Sharen Wilson began serving as Tarrant County’s first female Criminal District Attorney after being elected in 2014. Since taking office, her priority has been putting victims first, remaining tough on crime, and pursuing justice.
While serving as Tarrant County’s 14th Criminal District Attorney, Wilson holds fast to the highest ethical standards. Since taking office, Wilson has led the attorneys, investigators, and staff of her office to aggressively prosecute the most dangerous criminals. Her commitment to putting victims first is evident in her resolve to never shy away from taking on even the toughest of cases. Her goal is justice for all, regardless of place in life, where one lives, or background. Throughout her career, she has developed a reputation for being tough on crime, vigorous in the pursuit of justice, and committed to conviction integrity.

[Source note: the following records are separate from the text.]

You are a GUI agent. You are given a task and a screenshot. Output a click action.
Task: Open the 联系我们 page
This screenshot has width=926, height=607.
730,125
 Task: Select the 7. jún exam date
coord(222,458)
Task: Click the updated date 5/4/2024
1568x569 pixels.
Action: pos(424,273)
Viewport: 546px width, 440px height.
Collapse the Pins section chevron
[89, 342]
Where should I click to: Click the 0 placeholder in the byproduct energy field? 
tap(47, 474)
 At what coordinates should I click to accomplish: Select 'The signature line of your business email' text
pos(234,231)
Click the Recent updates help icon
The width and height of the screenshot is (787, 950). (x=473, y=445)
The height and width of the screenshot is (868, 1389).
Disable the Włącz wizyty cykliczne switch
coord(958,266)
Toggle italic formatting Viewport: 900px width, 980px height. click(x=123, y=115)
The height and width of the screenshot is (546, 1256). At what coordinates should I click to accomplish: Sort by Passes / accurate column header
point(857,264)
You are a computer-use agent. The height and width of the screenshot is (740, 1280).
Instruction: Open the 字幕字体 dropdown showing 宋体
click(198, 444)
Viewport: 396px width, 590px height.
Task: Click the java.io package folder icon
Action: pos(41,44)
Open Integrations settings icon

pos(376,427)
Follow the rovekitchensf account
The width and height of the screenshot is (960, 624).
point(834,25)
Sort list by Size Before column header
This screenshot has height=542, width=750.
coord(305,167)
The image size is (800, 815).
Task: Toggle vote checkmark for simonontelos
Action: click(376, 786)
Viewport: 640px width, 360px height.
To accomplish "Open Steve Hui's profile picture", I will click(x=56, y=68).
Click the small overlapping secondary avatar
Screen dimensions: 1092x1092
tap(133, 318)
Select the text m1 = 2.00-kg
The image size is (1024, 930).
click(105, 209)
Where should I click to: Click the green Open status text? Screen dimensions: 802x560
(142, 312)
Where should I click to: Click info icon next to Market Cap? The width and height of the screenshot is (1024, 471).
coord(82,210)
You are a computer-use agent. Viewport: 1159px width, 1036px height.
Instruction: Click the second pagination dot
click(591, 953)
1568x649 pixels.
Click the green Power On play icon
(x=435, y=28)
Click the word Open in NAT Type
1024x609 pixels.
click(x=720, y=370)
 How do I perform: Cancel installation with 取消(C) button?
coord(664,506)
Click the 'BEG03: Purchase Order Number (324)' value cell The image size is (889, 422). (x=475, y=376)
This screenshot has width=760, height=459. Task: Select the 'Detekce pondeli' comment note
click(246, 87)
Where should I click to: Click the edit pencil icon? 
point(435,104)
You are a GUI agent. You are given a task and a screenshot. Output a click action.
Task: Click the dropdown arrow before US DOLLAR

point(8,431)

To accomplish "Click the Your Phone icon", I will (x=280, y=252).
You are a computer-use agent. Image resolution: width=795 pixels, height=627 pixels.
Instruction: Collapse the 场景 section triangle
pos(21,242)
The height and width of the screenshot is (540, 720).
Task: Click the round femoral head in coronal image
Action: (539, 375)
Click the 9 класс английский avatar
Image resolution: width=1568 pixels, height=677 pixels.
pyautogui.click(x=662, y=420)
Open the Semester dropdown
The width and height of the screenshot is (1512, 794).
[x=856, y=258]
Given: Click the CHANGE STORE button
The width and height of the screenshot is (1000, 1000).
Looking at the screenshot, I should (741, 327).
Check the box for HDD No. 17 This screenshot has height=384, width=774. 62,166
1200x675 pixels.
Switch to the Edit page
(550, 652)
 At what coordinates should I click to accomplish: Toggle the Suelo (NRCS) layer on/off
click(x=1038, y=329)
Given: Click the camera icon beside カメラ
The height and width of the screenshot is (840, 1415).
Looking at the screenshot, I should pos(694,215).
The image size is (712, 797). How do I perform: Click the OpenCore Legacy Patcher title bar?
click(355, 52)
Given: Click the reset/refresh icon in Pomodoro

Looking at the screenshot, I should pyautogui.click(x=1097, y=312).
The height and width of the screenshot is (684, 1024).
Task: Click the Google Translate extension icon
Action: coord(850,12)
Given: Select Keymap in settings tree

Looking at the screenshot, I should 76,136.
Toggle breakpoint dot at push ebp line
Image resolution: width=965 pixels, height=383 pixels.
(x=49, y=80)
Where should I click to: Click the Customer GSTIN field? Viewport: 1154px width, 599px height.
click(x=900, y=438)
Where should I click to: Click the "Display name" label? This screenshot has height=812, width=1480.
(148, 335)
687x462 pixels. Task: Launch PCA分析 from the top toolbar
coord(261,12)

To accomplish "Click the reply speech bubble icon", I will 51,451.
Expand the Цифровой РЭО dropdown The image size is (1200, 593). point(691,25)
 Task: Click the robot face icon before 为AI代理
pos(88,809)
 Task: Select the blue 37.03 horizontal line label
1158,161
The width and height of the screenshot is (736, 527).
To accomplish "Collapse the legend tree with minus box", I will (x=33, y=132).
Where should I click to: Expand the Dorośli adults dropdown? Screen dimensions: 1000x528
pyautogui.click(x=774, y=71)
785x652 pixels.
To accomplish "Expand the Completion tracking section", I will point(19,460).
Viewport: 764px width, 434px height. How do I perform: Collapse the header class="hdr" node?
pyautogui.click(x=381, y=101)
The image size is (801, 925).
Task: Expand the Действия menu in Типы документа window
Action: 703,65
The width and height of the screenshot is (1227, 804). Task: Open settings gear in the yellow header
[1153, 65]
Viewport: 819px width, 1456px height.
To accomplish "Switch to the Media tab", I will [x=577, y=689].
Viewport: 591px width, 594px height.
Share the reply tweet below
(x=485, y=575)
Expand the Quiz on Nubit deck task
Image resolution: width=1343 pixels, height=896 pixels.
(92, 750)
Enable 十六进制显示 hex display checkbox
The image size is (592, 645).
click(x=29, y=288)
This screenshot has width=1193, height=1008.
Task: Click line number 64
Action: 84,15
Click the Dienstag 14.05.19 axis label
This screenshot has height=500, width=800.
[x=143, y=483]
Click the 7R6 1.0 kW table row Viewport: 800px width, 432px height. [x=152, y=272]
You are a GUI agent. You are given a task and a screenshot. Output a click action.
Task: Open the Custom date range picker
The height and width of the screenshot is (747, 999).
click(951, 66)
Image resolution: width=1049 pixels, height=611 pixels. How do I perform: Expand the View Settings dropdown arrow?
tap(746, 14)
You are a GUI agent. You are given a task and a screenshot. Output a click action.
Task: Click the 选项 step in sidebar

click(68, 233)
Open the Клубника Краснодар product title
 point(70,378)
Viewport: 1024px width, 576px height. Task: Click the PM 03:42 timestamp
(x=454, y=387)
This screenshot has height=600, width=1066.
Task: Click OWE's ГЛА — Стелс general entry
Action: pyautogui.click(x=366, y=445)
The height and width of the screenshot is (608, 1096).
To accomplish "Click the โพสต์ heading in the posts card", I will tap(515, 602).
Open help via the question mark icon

Under her leadership, the Tarrant County District Attorney’s Office has also taken unprecedented steps to increase public awareness, increase communication and cooperation with local law enforcement agencies, reduce recidivism, and improve communication between the community and the Office of the District Attorney. Her pledge remains to serve with integrity, transparency, and accountability and, above all, to do her part to keep the streets of Tarrant County safe.
Sharen Wilson has a long history of devoted public service. In 1990, she began to serve as Tarrant County’s Judge of the Criminal District Court No. 1. She had previously served as an Assistant District Attorney for the Tarrant County District Attorney’s Office. She proved herself to be a tough and talented prosecutor and then the County’s toughest criminal court judge. Sharen Wilson has spent her life putting criminals in prison.
Wilson has been board certified in criminal law by the Texas Board of Legal Specialization since 1986 and received her bachelor’s degree from Texas Tech University and her Doctor of Jurisprudence from the Texas Tech University School of Law. She is a former speaker for the National Judicial College, the National Center for State Courts and the Texas Center for the Judiciary and a former adjunct professor at Texas Christian University and Texas Wesleyan University School of Law.